(Exercício proposto a)
Você consegue reescrever em forma de lista o parágrafo do trecho sobre Miguel Reale que começa com "Miguel Reale, nasceu em São Bento do Sapucaí", mantendo seus fatos principais?

(Trecho do texto)
Miguel Reale, nasceu em São Bento do Sapucaí, Estado de São Paulo, em 1910. Em 1934, já era bacharel em direito e, apenas seis anos após, aos 31 anos, em 1941, tornava-se de professor catedrático de Filosofia do Direito, por concurso, naquela Faculdade, com a tese “Os fundamentos do Direito”, obra que se completou no seu livro Filosofia do Direito, a primeira de várias edições em 1953, traduzido e muito citado em francês, espanhol e italiano, entre outras línguas.

            Impossível falar em poucos minutos, Sr. Presidente, sobre a fecunda vida de Miguel Reale e analisar a sua vasta obra. Ele dissertou a respeito de tudo, de A a Z. Destaque-se a contribuição que ofereceu à filosofia, à ciência jurídica, à literatura em geral, através de palestras e aulas que proferiu e dos mais de setenta livros que produziu ao longo de sua atividade docente e do seu magistério cívico. Apenas para exemplificar, cito nesse campo a teoria tridimensional do Direito, que, por ele, de forma inovadora, foi adequadamente conceituada.

Esta teoria como se sabe, difere da teoria tridimensional de Wilhelm Sauer, filósofo alemão, porque, para Reale fato, valor e norma não são um movimento trifásico e, estão, sim, incluídos entre si e desenvolvem-se integrados. Daí que a teoria tridimensional do professor brasileiro logo alcançou muito maior repercussão do que a do filósofo alemão.

Sobre este assunto, inclusive, Sr. Presidente, anexo ao meu discurso texto recente do mestre Reale que expõe de maneira muito sintética a sua concepção dessa teoria tão importante para a compreensão do fenômeno jurídico em toda sua extensão e em toda sua integralidade.

No campo político, Reale, sobretudo nas duas últimas décadas, revelou-se um autêntico liberal social. Profundo conhecedor da obra de Norberto Bobbio, saudou o mestre italiano em sua visita ao Brasil, ocorrida em 1983, destacando, na ocasião: “um dos mais relevantes legados do seu fecundo magistério foi o reconhecimento de que liberdade e igualdade são valores necessariamente complementares”, o que o fez, a exemplo do que já fizera Carlos Rosselli, na longínqua década de 1930, optar pelo “socialismo liberal”, após várias experiências intensamente vividas, como a do marxismo e da social-democracia. Liberalismo e socialismo, a seu ver, não são ideais ou idéias contrapostas, mas que devem, ao contrário, se conciliar entre si, na medida em que o permitam as variáveis situações históricas de cada povo.”.

Mais adiante, ressaltou Reale: “No meu entendimento, todavia, se liberalismo e socialismo convergem no sentido de uma solução conciliadora, tanto o ‘socialismo liberal’ como o ‘liberalismo social’, de minha preferência apontam para o centro superador do conflito das ideologias. É essa a conclusão a que chego - conclui Miguel Reale - em meu livro O Estado Democrático de Direito e o Conflito das Ideologias”.Esse livro foi editado pela Editora Saraiva em 1999.

(Exercício proposto b)
Como ficaria, reformulado como uma lista JSON de strings, tudo nas entradas, da linha que contém "You are a GUI" até o fim das entradas, com ambas as pontas incluídas, uma string por linha e sem linhas em branco? Deixe as imagens de fora da resposta.

(Entradas de posição de itens)
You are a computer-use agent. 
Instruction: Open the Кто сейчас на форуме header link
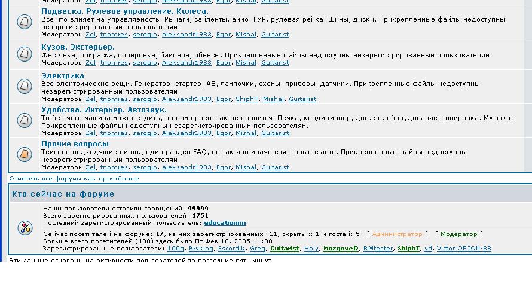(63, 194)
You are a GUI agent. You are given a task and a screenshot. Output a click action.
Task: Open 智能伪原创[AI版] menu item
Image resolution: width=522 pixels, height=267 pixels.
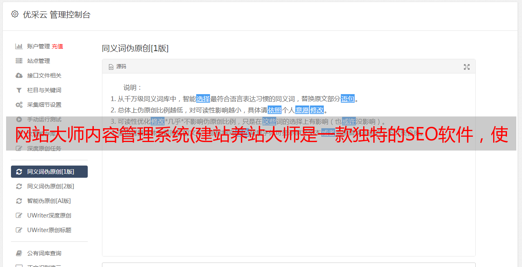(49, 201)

(Resposta do exercício a)
- Nasceu em São Bento do Sapucaí, Estado de São Paulo, em 1910.
- Em 1934, já era bacharel em direito.
- Em 1941, aos 31 anos, tornou-se professor catedrático de Filosofia do Direito por concurso, com a tese "Os fundamentos do Direito".
- Essa tese completou-se no livro Filosofia do Direito, cuja primeira de várias edições saiu em 1953.
- O livro foi traduzido e muito citado em francês, espanhol e italiano, entre outras línguas.

(Resposta do exercício b)
[
  "You are a GUI agent. You are given a task and a screenshot. Output a click action.",
  "Task: Open 智能伪原创[AI版] menu item",
  "Image resolution: width=522 pixels, height=267 pixels.",
  "(49, 201)"
]